Copy exactly, beginning with the line holding "Click the coinbase address hash" and ending with the final line of the data beneath this task; copy nothing else, and leave out every picture.

Items listed in a dataset
###

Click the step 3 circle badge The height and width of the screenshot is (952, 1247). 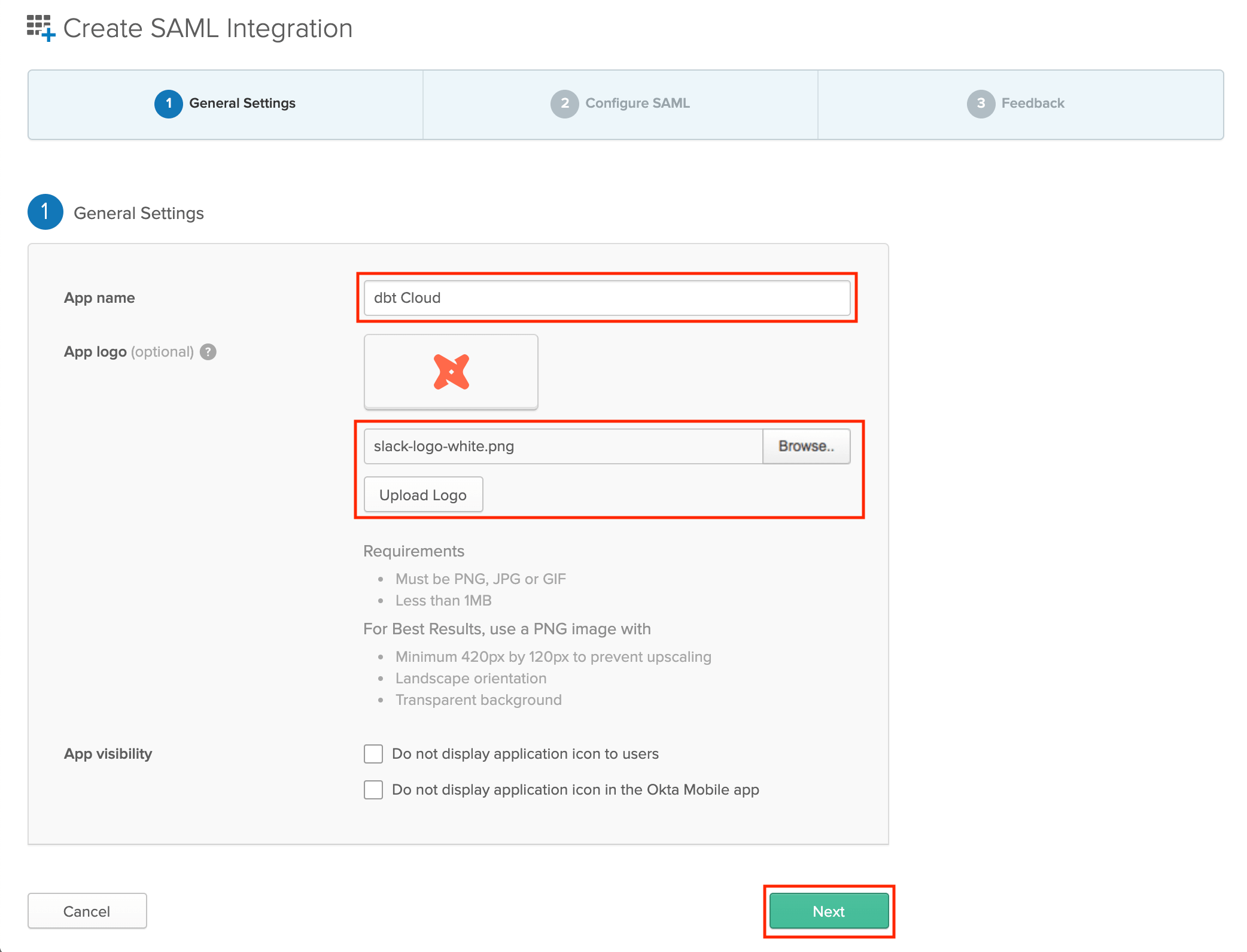(980, 103)
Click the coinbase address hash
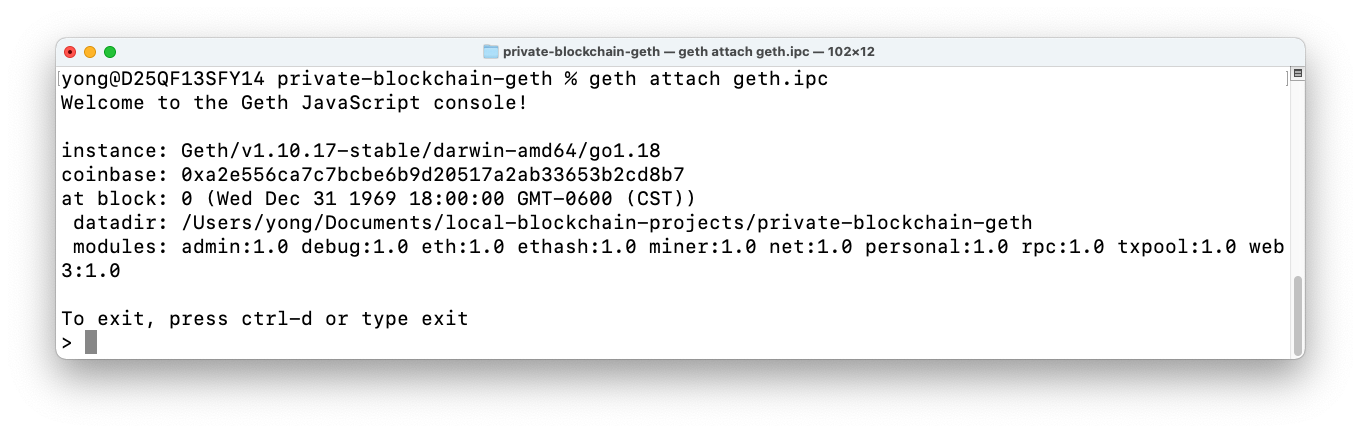Viewport: 1361px width, 433px height. click(432, 174)
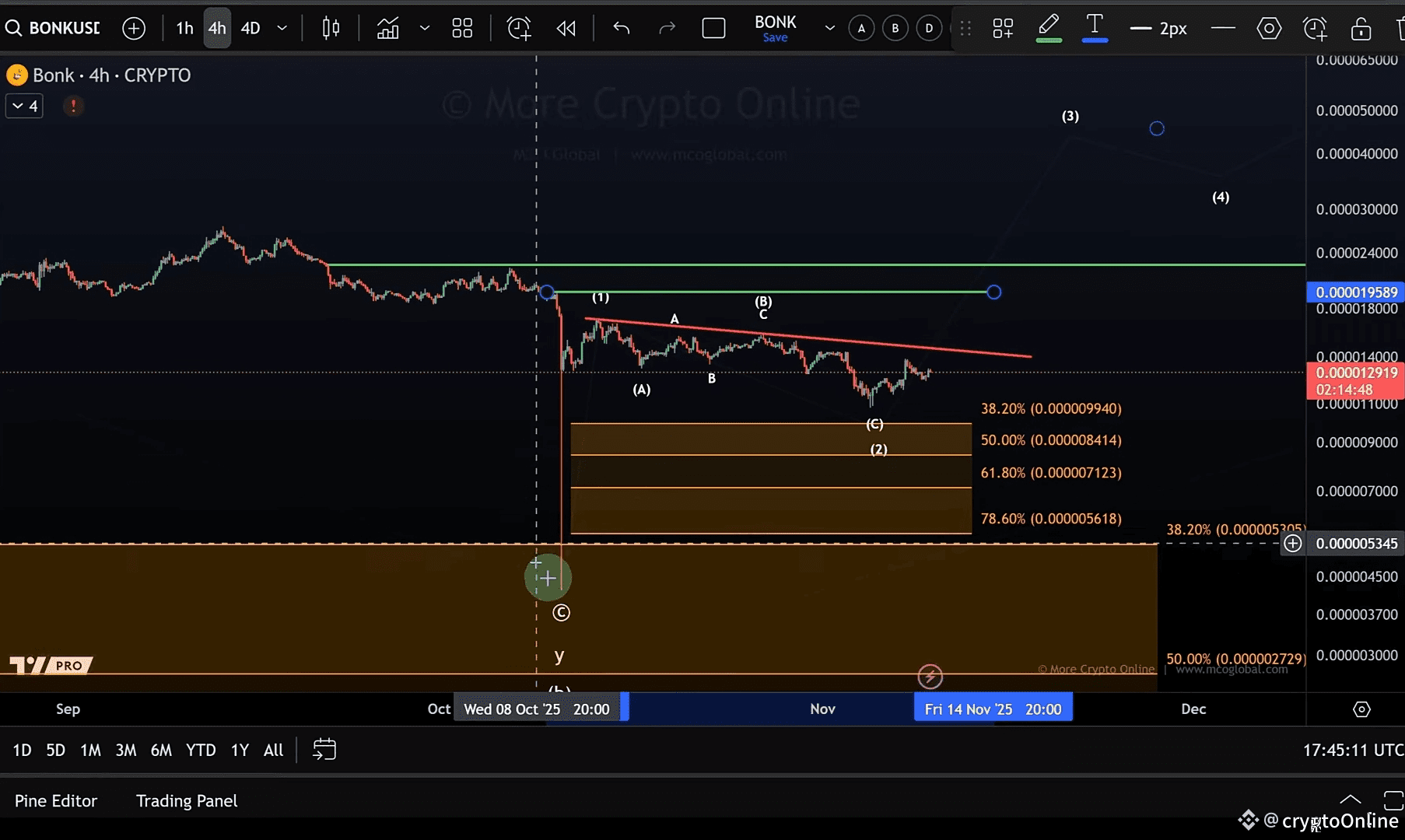Undo the last chart action
This screenshot has width=1405, height=840.
(621, 29)
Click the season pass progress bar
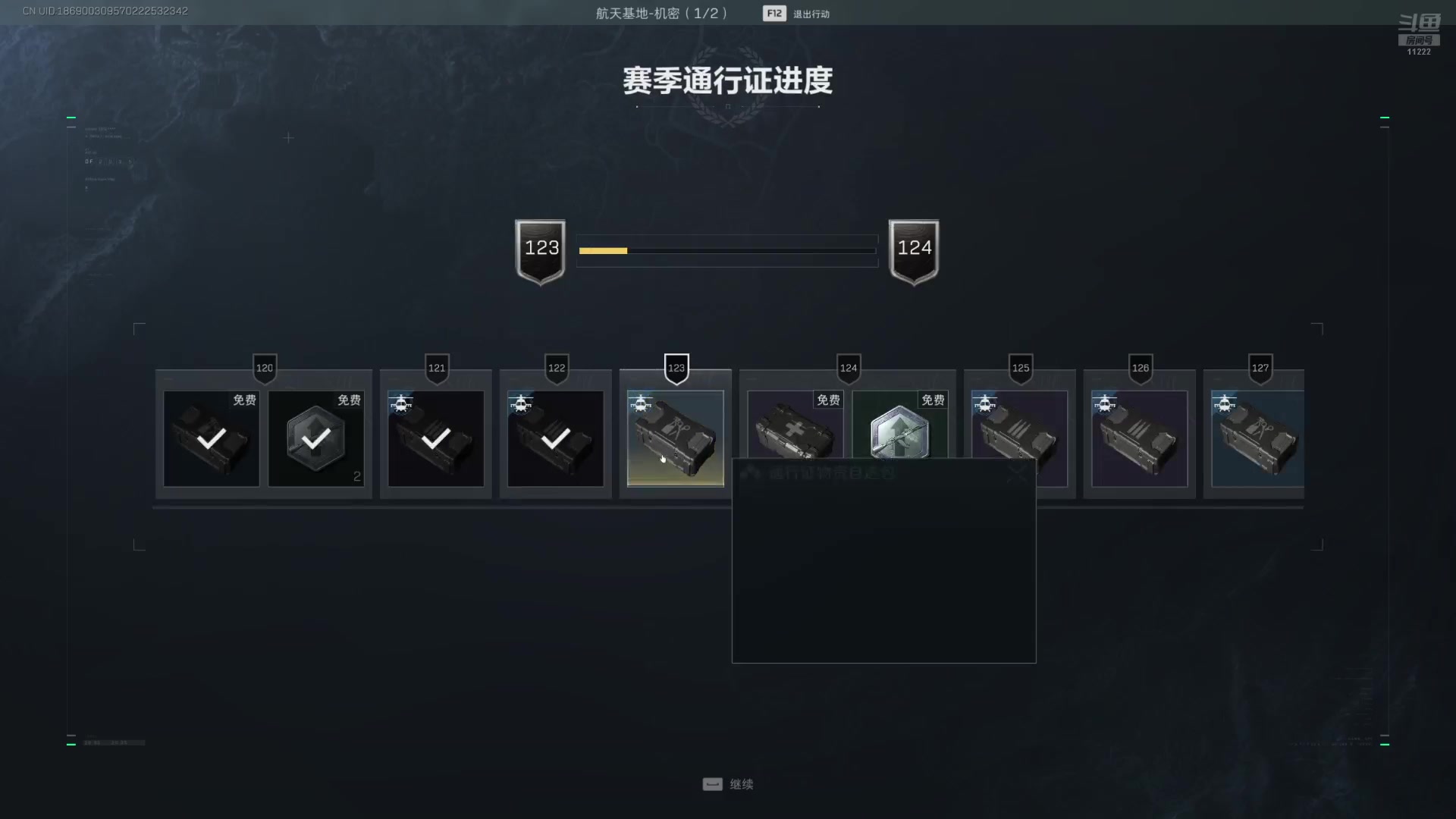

###

§ YOUR RESPONSE
Click the coinbase address hash
Viewport: 1361px width, 433px height. click(432, 174)
Undo the last chart action
This screenshot has width=1405, height=840.
(621, 29)
Click the season pass progress bar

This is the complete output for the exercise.